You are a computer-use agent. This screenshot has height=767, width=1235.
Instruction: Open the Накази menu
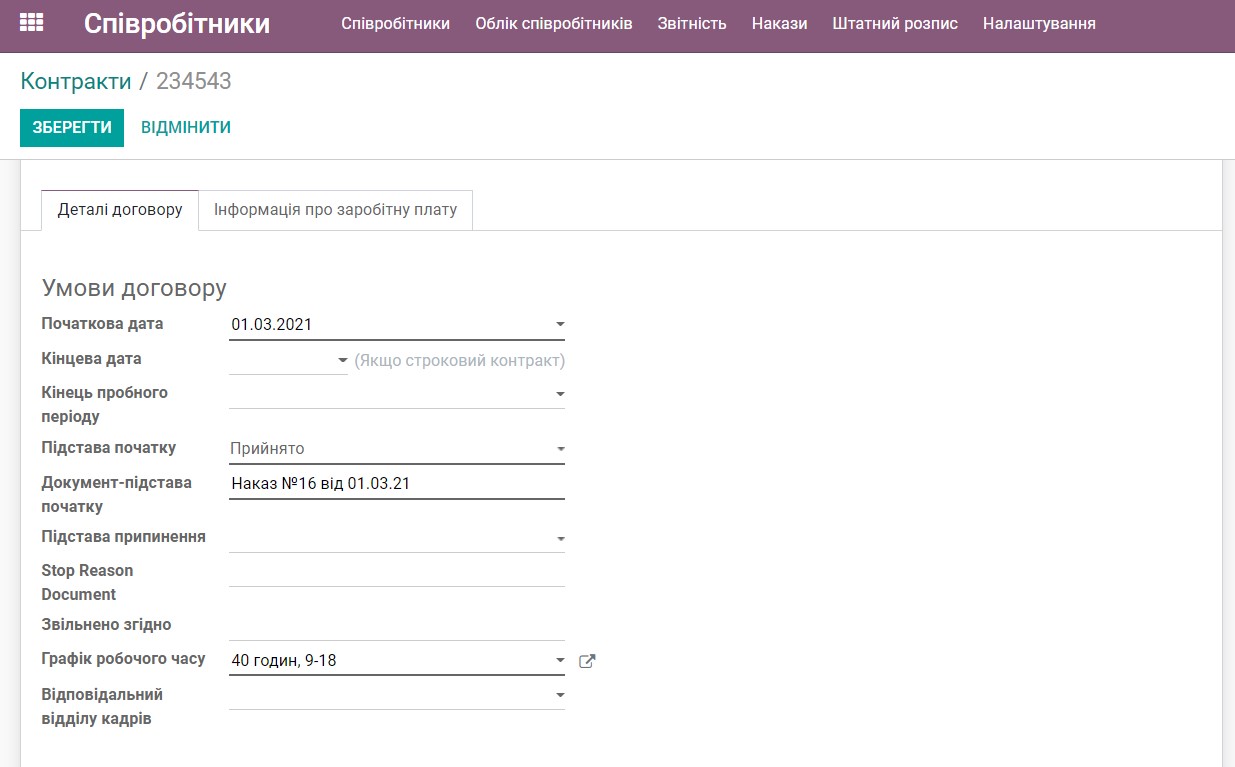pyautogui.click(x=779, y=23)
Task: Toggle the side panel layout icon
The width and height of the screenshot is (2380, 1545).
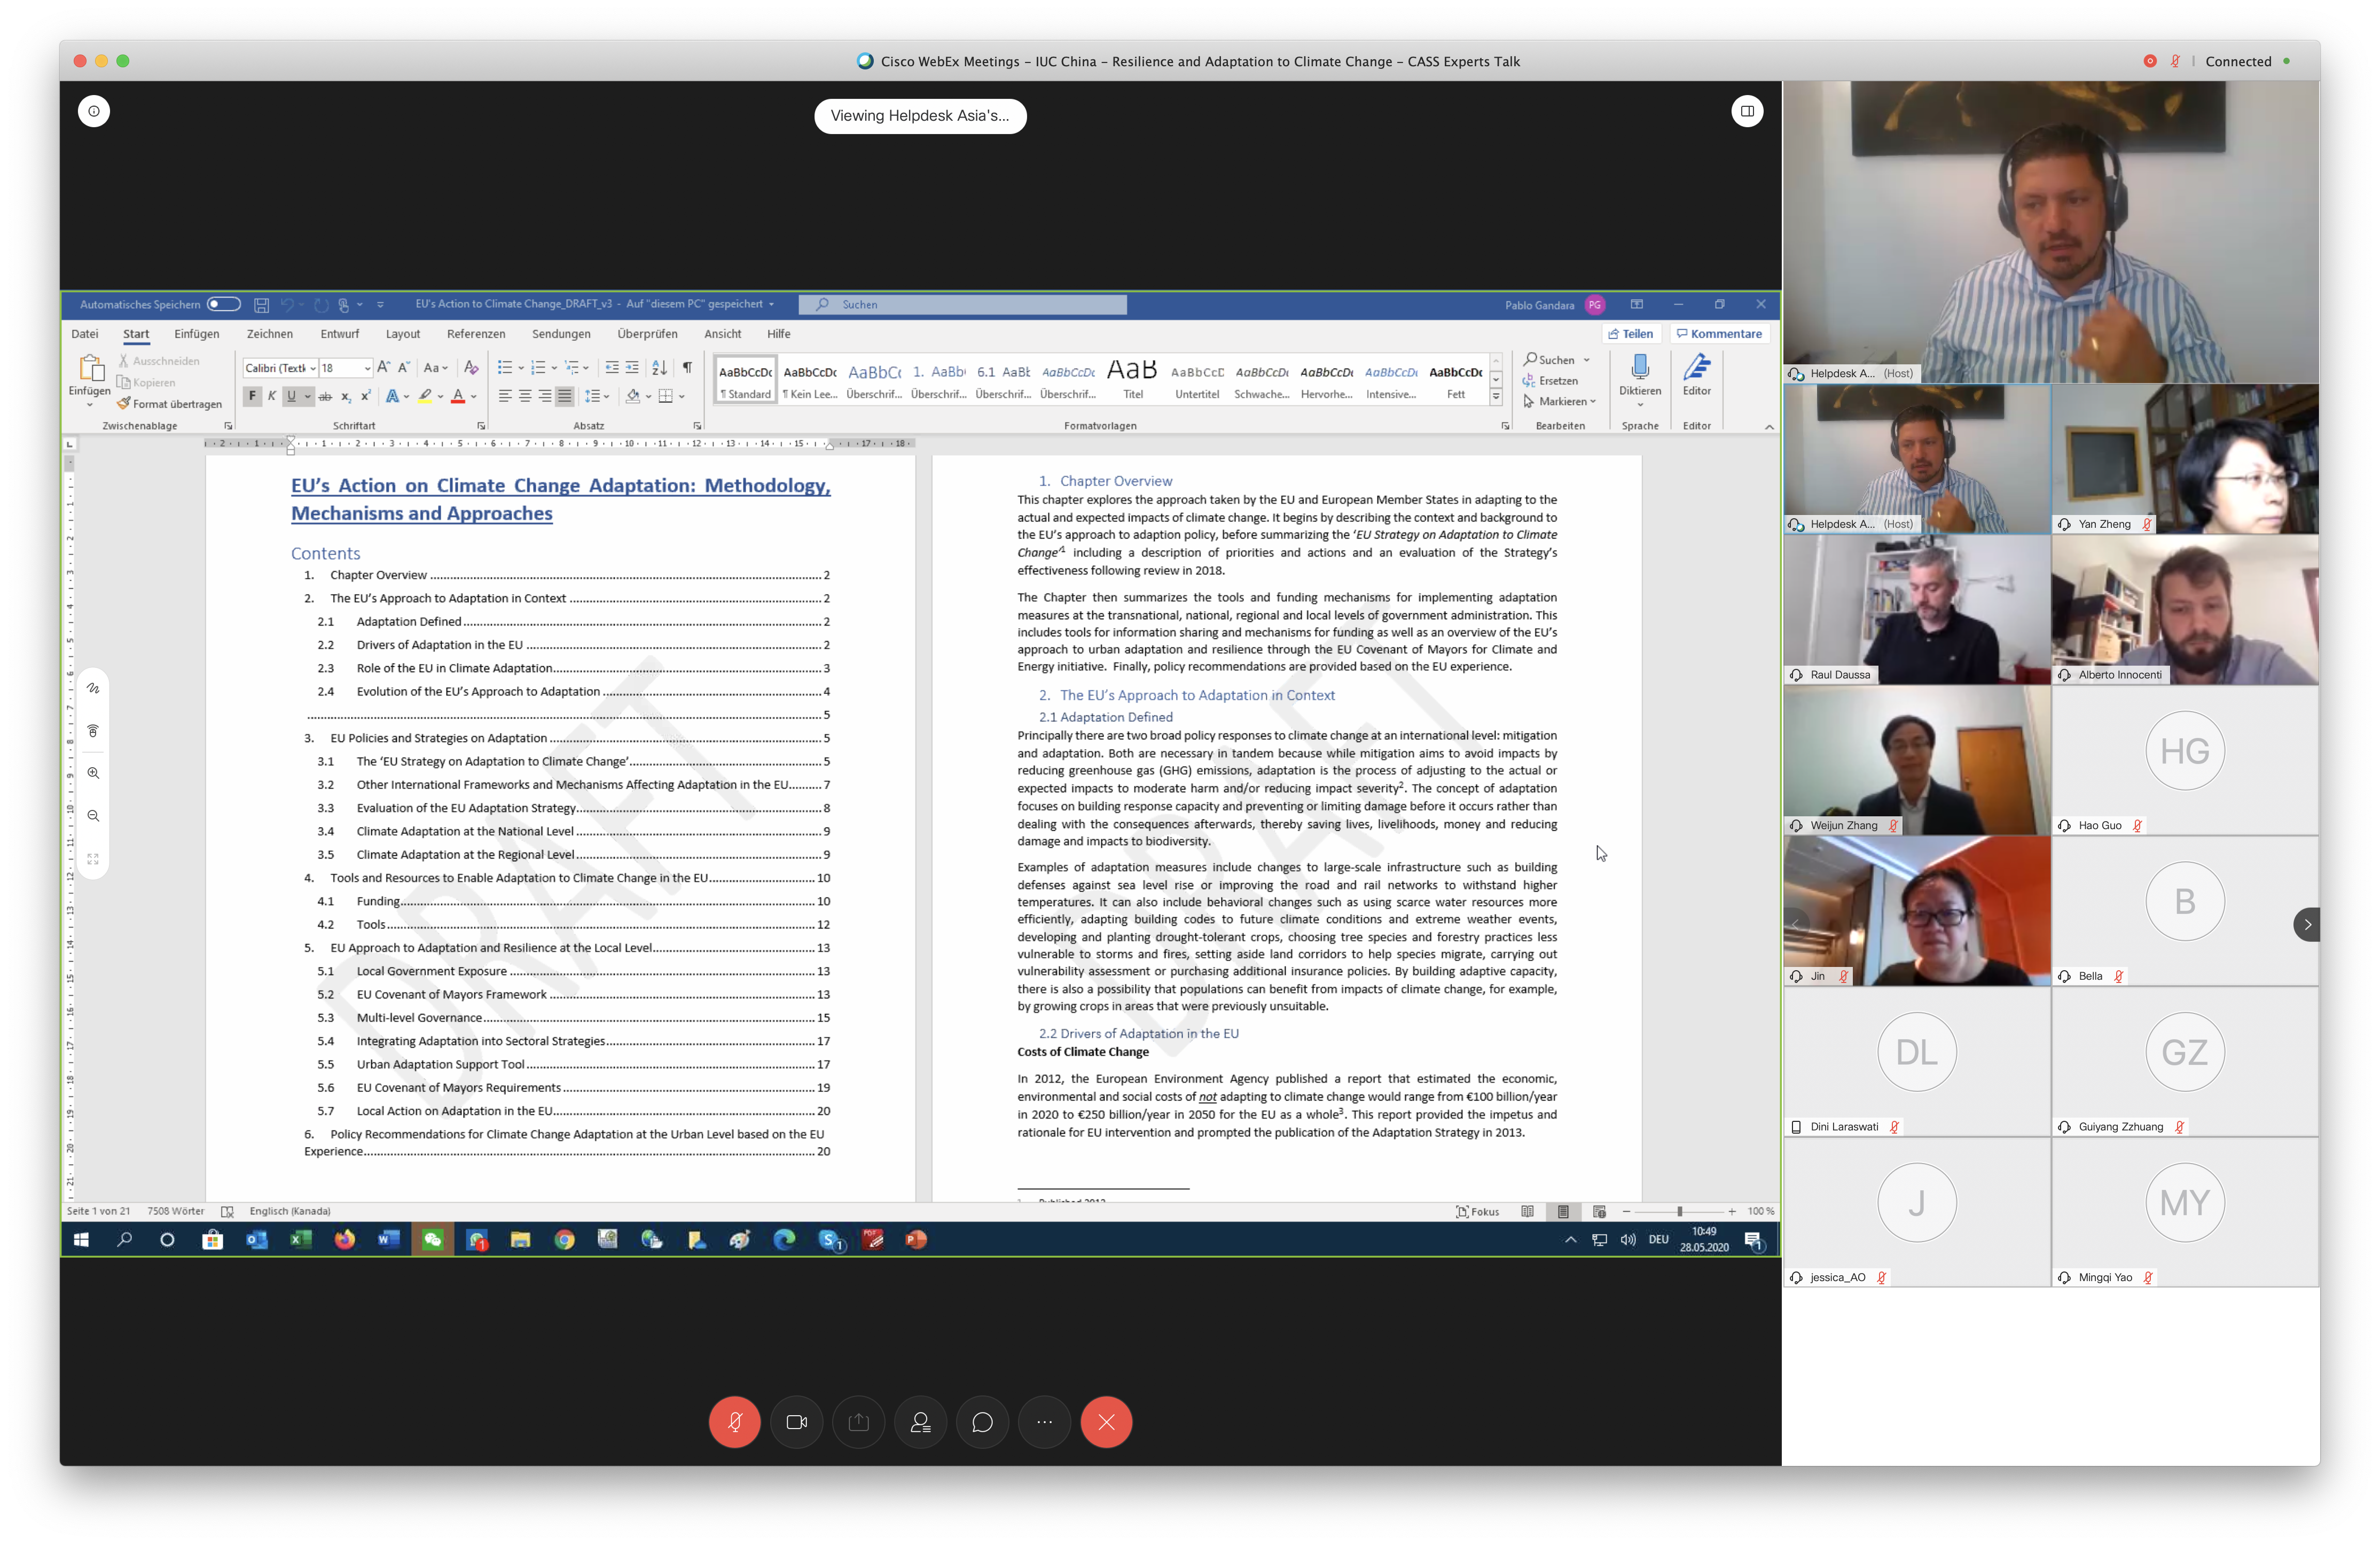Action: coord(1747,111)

§ **What you will do**: Reproduce each of the rows above word for word, leaving out the pictures.

§ **Task answer**:
You are a computer-use agent. This screenshot has height=767, width=1235.
Instruction: Open the Накази menu
pyautogui.click(x=779, y=23)
Task: Toggle the side panel layout icon
The width and height of the screenshot is (2380, 1545).
Action: coord(1747,111)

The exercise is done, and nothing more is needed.